- Task item
Send back the records exactly as written, with no images.

== Input for this task ==

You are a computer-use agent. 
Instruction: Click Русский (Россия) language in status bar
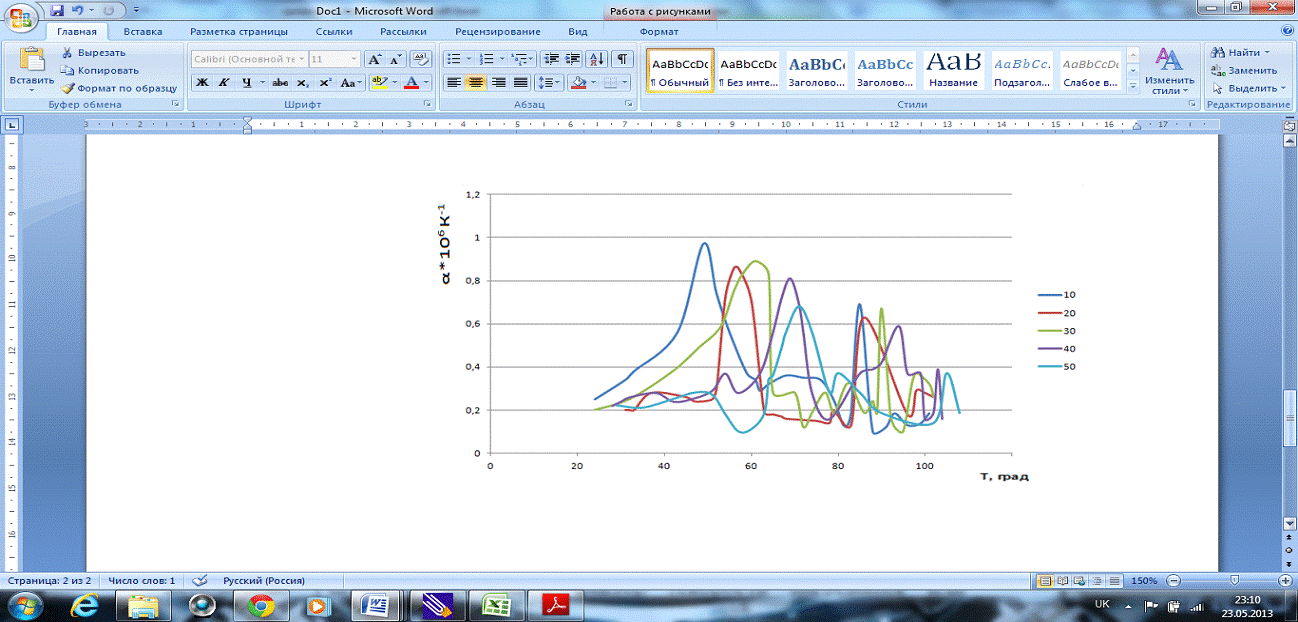[x=262, y=580]
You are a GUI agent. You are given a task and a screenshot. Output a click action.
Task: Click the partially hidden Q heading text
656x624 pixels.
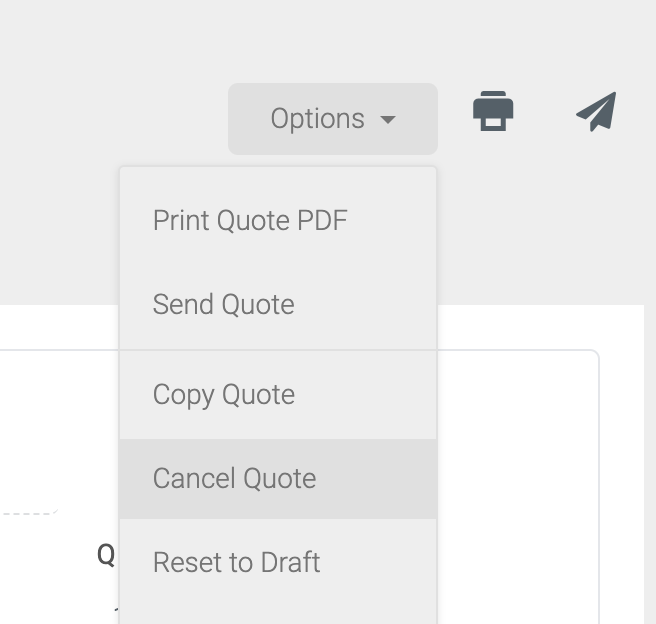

===

- Completed exercise
You are a computer-use agent. 
Instruction: Click Русский (Россия) language in status bar
[x=262, y=580]
You are a GUI agent. You are given a task and a screenshot. Output a click action.
Task: Click the partially hidden Q heading text
656x624 pixels.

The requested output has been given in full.